# [What you need to do]
**1)** Duplicate the passage of the HIMARS article starting with "The HIMARS ammo" and going on through "using the HIMARS.".
**2)** According to the HIMARS article, how many of the systems has the U.S. sent Ukraine so far?

# [Extract to read]
Content starts
U.S. Sending Ukraine More HIMARS Ammo After Strikes on 400 Russian Targets

The U.S. is sending Ukraine more ammunition for its High Mobility Artillery Rocket Systems (HIMARS), American-supplied weapons that a top U.S. general said have been used for strikes on more than 400 Russian targets in the ongoing war.

The HIMARS ammo was included in the new $675 million Ukraine security assistance package that was announced Thursday. Also on Thursday, General Mark Milley, the chairman of the U.S. Joint Chiefs of Staff, told reporters at the Ramstein Air Base in southern Germany that Ukraine was achieving "real and measurable gains" in using the HIMARS.

"For example, the Ukrainians have struck over 400 targets with the HIMARS and they've had devastating effect," Milley was quoted by Reuters as saying.

The U.S. has so far sent Ukraine 16 of the HIMARS, and the systems have gained widespread attention in recent months as officials from both countries have touted their effectiveness against Russia. A senior U.S. defense official told reporters in July that Ukraine had used the HIMARS to take out more than 100 "high value" Russian targets. Milley's remark on Thursday shows that Ukraine has continued to leverage the weapons against Russia in a war that has stretched on for more than six months.
Content ends
(Stored data entries)
Content starts
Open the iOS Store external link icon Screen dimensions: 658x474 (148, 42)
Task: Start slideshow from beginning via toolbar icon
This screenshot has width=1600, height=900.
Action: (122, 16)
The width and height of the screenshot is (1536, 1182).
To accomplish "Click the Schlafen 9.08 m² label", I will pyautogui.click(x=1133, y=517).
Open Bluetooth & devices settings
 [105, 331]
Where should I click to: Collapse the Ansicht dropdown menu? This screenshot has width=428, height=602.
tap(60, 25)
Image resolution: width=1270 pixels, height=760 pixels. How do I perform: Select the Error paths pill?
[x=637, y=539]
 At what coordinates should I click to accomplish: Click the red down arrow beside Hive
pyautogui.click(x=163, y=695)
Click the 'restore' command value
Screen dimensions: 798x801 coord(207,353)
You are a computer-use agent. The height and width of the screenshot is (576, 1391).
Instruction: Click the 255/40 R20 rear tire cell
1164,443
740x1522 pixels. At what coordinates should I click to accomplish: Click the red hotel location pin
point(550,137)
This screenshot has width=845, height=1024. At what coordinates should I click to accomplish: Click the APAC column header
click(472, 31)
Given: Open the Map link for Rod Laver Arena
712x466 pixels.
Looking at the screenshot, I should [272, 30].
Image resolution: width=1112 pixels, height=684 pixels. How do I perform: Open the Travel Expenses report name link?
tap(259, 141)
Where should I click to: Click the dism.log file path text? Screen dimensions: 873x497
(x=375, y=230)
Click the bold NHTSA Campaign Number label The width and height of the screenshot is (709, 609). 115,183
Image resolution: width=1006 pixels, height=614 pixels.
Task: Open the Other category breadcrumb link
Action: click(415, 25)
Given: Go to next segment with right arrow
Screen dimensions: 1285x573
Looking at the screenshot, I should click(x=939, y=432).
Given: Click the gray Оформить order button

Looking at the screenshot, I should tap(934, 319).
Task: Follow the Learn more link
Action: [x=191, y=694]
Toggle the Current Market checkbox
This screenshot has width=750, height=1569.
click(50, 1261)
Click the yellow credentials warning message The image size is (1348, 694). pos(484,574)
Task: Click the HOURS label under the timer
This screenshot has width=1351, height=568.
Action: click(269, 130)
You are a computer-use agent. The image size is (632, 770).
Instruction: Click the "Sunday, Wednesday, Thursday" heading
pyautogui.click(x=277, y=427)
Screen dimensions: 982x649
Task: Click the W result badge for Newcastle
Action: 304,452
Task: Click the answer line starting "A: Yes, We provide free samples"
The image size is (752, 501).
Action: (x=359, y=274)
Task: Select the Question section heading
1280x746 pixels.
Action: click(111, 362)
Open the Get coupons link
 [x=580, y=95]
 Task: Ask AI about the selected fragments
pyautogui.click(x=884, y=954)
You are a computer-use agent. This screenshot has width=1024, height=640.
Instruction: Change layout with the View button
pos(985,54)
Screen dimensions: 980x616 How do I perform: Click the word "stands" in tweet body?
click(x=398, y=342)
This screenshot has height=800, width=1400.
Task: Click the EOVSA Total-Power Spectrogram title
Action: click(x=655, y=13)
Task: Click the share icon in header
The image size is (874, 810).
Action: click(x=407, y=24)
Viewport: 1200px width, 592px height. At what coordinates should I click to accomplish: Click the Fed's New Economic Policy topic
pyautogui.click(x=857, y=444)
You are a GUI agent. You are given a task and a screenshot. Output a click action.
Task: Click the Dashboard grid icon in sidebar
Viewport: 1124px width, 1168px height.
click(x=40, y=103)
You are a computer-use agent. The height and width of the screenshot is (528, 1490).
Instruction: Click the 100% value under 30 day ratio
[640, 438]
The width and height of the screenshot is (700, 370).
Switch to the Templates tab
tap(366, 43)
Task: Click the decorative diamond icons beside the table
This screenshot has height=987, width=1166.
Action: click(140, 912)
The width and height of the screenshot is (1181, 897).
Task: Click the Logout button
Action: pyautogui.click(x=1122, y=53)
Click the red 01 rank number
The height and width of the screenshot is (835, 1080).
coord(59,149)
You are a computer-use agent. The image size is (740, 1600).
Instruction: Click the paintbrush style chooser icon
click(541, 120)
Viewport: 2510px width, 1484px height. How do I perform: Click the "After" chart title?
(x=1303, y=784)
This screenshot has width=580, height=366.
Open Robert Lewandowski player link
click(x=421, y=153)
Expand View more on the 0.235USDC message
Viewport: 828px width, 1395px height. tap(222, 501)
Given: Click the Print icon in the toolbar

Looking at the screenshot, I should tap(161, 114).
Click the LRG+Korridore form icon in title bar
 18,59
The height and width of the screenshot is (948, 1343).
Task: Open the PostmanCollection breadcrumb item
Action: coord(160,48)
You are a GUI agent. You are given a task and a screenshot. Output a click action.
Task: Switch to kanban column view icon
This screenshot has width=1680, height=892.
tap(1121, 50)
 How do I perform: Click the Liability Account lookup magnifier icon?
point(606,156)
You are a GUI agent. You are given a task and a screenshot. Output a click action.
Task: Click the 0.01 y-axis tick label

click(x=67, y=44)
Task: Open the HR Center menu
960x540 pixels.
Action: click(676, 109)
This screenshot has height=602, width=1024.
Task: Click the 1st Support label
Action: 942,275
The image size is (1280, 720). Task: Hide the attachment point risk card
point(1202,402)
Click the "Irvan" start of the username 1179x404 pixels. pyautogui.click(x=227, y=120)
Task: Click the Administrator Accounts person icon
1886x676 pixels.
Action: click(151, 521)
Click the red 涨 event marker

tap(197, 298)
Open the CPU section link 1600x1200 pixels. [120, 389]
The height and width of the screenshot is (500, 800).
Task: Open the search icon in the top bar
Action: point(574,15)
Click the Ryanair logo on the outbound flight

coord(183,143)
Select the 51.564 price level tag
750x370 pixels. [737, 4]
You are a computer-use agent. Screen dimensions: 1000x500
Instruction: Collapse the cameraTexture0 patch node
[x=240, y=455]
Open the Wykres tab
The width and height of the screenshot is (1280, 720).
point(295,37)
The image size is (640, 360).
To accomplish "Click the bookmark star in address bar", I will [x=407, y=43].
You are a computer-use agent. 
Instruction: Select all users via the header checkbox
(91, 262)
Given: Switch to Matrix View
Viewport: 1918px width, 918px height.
Content ends
# [Solution list]
**1)**
The HIMARS ammo was included in the new $675 million Ukraine security assistance package that was announced Thursday. Also on Thursday, General Mark Milley, the chairman of the U.S. Joint Chiefs of Staff, told reporters at the Ramstein Air Base in southern Germany that Ukraine was achieving "real and measurable gains" in using the HIMARS.

**2)** 16